I see. Thank you again!

niko_bio · February 23, 2022, 12:27pm

New question. Here's my dataframe.

data.frame(
stringsAsFactors = FALSE,
check.names = FALSE,
Sampleid = c("AVM_360","AVM_360","AVM_360",
"AVM_362","AVM_362","AVM_362","AVM_362"),
Currentid = c("Bibasis vasutana",
"Bibasis vasutana","Bibasis vasutana","Parnara ganga",
"Parnara ganga","Parnara ganga","Parnara ganga"),
%Match = c(100, 100, 99.5, 100, 98.6, 97.5, 96.5),
Matchid = c("Bibasis vasutana",
"Burara vasutana","Bibasis nikos","Parnara ganga","Parnara batta",
"Parnara batta","Parnara batta")
)

Here's a code someone earlier helped me write:

(First I do a quick filtering step to only select those values that have a >99 match)

data[,3] <- sapply(data[,3], as.numeric)
ffilter <- function(x,y){
filt <- y>=99
exfilt <- x[filt,]
}
exfilt <- ffilter(data,data$%Match)

And then:

em <- exfilt %>% group_by(Sampleid) %>%
summarise(any_match = any(Currentid == Matchid),
any_not_match = any(Currentid != Matchid))
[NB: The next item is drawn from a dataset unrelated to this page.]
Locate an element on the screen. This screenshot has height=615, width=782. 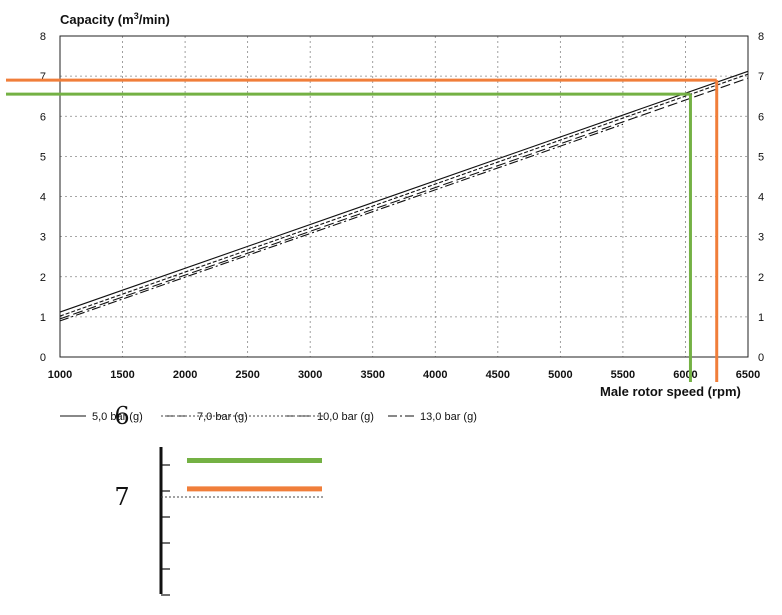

This creates a table and checks if any there are or arent any matches between Currentid and matchid, grouped by sampleid.

If I then write:

which(em$any_match==TRUE & em$any_not_match==TRUE)

I get

[1] 1

which corresponds to the AVM_360 sample.

Now here's what I want to do: in this case, sampleid AVM_360 has both a correct match and an incorrect match when filtering at >99. What I would like to do is to somehow extract that data into a new dataframe which looks exactly like my previous ("data", see above), however, this new dataframe should only consist of those values where I have both a correct and incorrect match as described.

Is it possible to do?

And a second question. Is there any way to select specific columns in these brackets [
] without using numbers? I.e., let' s say I have a column named "%Match" and I want to see all row values of that column, and let's say it has position 3. I could write data[,3], but is it in any way possible to instead use the column name, i.e., I would like to write data[,data$%Match] but that doesn't work.

Thank you!!!

system · March 16, 2022, 12:27pm

This topic was automatically closed 21 days after the last reply. New replies are no longer allowed.

If you have a query related to it or one of the replies, start a new topic and refer back with a link.